GFF virtual congress raises troubling questions

“Hypocrisy is the homage that vice pays to virtue.” The aforementioned quote was notably articulated by revered French writer, François de La Rochefoucauld, some 300 years ago.

Like fine wine, the expression has aged with time and has become part of our existential fabric, and like a contemporary currency which is traded every so often, it has become an immutable fact of our present-day reality.

In Guyana, it’s a ‘national pastime’ and in the local realm of sport, it has found a worthy home given its esteemed tenants, occupants, and landlords. To believe or think otherwise, is to live the actuality of an outlier.

The Guyana Football Federation (GFF), an august institution revered for the efforts of its ‘storied’ predecessors, has in some instances, ventured down this pathway. In keeping with its constitutionally mandated rules and protocols, the local authority of association football has officially announced to its membership, the date of December 18 for its 2021 Congress.

However, several pertinent questions have immediately emerged following an analysis of the correspondence, given the myriad of undertones contained in the aforementioned missive.

Why was the decision taken to stage this important forum via video conference when the federation in partnership with the Kashif and Shanghai organisation, is hosting three year-end tournaments?

Is the GFF implying that its members of Congress, the highest decision-making body associated with the discipline, are not inoculated, yet it requires and demands vaccination of players, officials and the general public to participate in its year-end triumvirates?

An excerpt from the official GFF correspondence sent to its membership on the Congress, dated November 6 and signed by General Secretary Ian Alves stated, “Due to the ongoing global pandemic and the necessary protocols, the fact that it is not an electoral congress, and the Federation’s continued concern for the health and well-being of its Members, the Executive Committee approved that the 2021 Ordinary Congress of the GFF be held via video conference. Details regarding accessing the Congress will be provided separately.”

Answers are required of this esteemed institution. For an executive who entered the hallowed halls of Section-K Campbellville under the banner of rectitude, and probity, these attributes seem a distant memory.

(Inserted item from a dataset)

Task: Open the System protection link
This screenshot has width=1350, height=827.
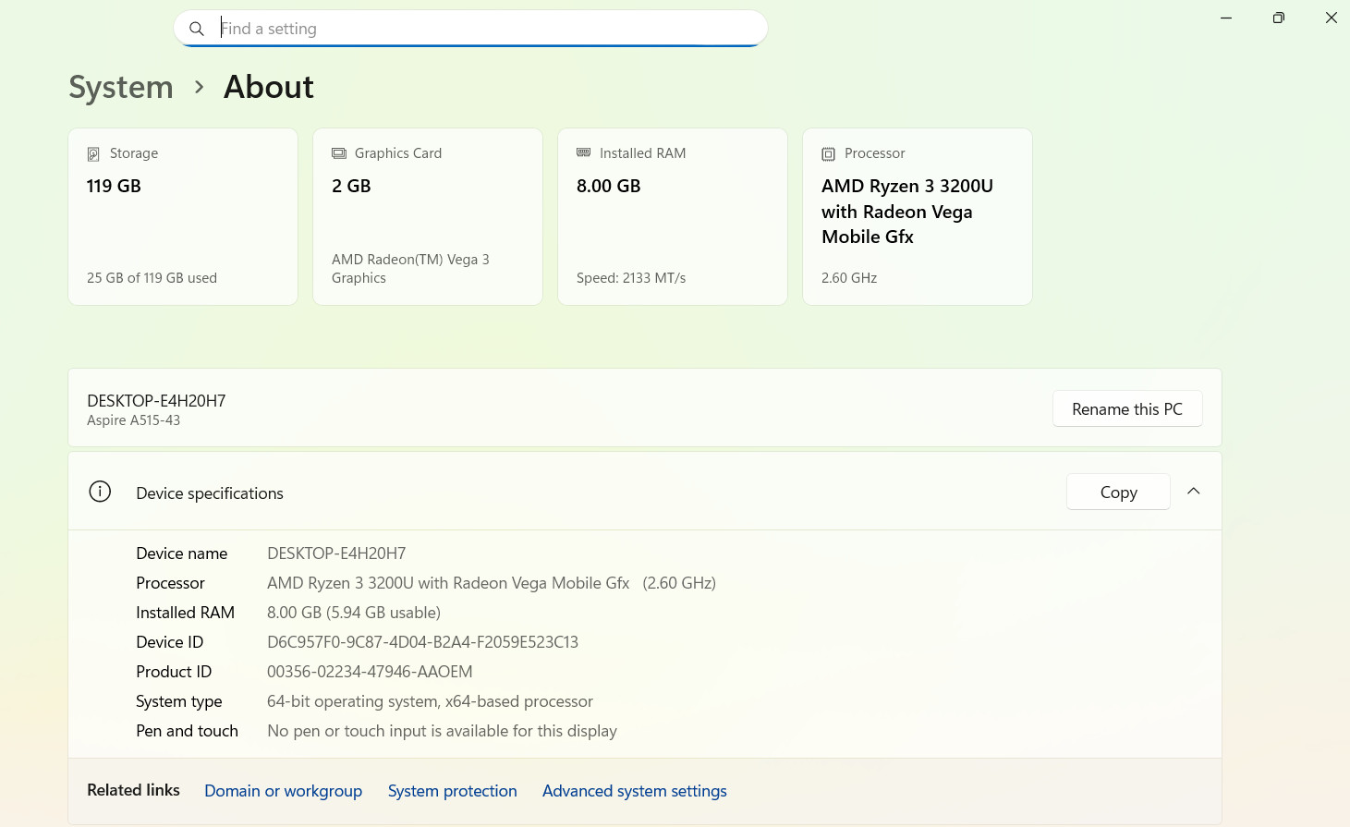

The other immutable fact is that the current administration with its copious levels of pageantry, staged numerous public relations gatherings for the sport at different locales to present equipment to several members or associates of the Congress. So what is the difference now, what has changed since then?

This is the same federation which has opted to resume ATC training as well as stage a national championship for the same U-13 age group. Similarly, was a mandate of ‘vaccination only’ enforced on ATC training, as well as the players of the tournament?

No gymnastics-inspired level of mathematics is required to decode that the number of players, coaches and officials registered and required for two clubs to conduct one match during the field championship will be practically identical, barring the physical contact, as the numbers of any congress.

The GFF must be made to elucidate the stance off this virtual congress, as it is not rooted in common sense given the backdrop of staging three year-end tournaments for the first time in its history.

An excuse by way of citing financial cost may have gained traction or some form of foothold, but certainly not in 2021, given the GFF’s benevolence, as is explicitly and consistently presented on its official Facebook page.

Moreover, the recommendation that because it is not an electoral Congress it will be held virtually is subliminally suspicious. Could there be an ulterior motive or hidden agenda for this sudden and indifferent posture?

Could there be items of discussion that the GFF principals want to hide from the prying eyes and questionings of a physical congress? Given the possibility of technical glitches and access based on a member’s respective geographical location, participation could be impeded or worse yet undermined. This could be rather advantageous. One can only surmise, at least from a general and probing perspective.

Wanting to pass constitutional amendments readily comes to mind; issues like term limits and or the extension of the life of the executive may be tested at this congress.

No sophistry is required to see that something is amiss as to why the federation would opt to go down this strange route in light of staging three football tournaments. Certainly, the prevailing climate of COVID-19 can’t be the reason since competitions are scheduled to be hosted unless they are also going to be played digitally.

I guess that concern only translates off the field of play, a situation which doesn’t often occur in the physical world of sport. Frankly, it is nothing short of hypocritical. But should we expect any better?

Nathaniel Hawthorne, an American novelist famously said, “No man for any considerable period can wear one face to himself and another to the multitude, without finally getting bewildered as to which may be the true.”

Similarly, Edmund Burke, Irish statesman and philosopher, said, “Hypocrisy can afford to be magnificent in its promises, for never intending to go beyond promise, it costs nothing.”